In many "Web 2.0" sites (e.g. Flickr and Last.fm), the main classification of content are user-defined tags. Tag clouds are the most commonplace method of visualizing this folksonomy data, event though they encode only basic information: The font size of a given tag encodes the number of times it has been applied to the current subject. The position of the tag does not encode any information.
We intend to explore other ways to visualize the data inherent in the tags. For example, based on the number of objects on which they appear together, a similarity value could be calculated and later on visualized. Also, tags could be clustered according to their similarity.
Using this new information, we propose to render these enhanced tags similar to Venn diagrams: Any two tags that appear together are represented as overlapping circles, where the size of the circles encodes the overall or local frequency of a tag. The percentage of the overlapping area encodes the similarity of any given pair of tags. However, this method does not work in all cases (see attached images).

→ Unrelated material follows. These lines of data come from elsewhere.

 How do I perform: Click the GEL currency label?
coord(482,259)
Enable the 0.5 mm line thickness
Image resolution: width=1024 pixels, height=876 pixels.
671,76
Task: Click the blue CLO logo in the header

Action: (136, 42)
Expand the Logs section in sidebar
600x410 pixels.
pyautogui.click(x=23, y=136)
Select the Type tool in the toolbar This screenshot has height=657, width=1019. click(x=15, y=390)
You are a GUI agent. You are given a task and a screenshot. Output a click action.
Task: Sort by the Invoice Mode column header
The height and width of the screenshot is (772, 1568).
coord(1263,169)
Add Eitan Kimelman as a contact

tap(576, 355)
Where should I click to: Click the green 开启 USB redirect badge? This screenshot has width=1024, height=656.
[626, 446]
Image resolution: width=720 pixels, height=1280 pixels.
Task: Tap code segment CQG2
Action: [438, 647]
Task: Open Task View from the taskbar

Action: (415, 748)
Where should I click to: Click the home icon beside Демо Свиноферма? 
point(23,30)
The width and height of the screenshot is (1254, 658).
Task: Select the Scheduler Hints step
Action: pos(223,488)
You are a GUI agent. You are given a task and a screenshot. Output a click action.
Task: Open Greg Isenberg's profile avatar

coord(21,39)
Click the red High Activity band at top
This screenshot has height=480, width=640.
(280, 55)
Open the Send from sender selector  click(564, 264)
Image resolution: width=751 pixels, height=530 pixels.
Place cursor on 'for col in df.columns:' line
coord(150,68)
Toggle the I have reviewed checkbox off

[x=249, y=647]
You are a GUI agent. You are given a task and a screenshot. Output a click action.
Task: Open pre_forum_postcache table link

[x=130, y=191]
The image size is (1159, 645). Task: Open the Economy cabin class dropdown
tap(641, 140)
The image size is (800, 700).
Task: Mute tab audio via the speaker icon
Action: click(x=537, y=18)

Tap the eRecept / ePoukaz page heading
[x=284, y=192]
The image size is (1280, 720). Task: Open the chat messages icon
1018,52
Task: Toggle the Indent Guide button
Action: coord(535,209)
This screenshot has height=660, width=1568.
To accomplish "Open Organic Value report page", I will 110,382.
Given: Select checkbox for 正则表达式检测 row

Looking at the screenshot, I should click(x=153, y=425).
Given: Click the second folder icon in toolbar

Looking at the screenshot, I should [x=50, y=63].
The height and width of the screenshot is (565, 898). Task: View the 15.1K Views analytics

Therefore, another imaginable visualization is also proposed: By calculating feature vectors for each tag, consisting of the relative number of subjects in which two tags appear simultaneously, the tags can be arranged using dimensionality reduction techniques such as self-organizing maps. In these tag clouds, similar tags are placed close to each other.
Both of these ideas are not yet definite, as we must also answer the question if any approach is feasible, given large datasets and especially many overlapping tags. Our main objective therefore is to explore those and possibly other visualizations.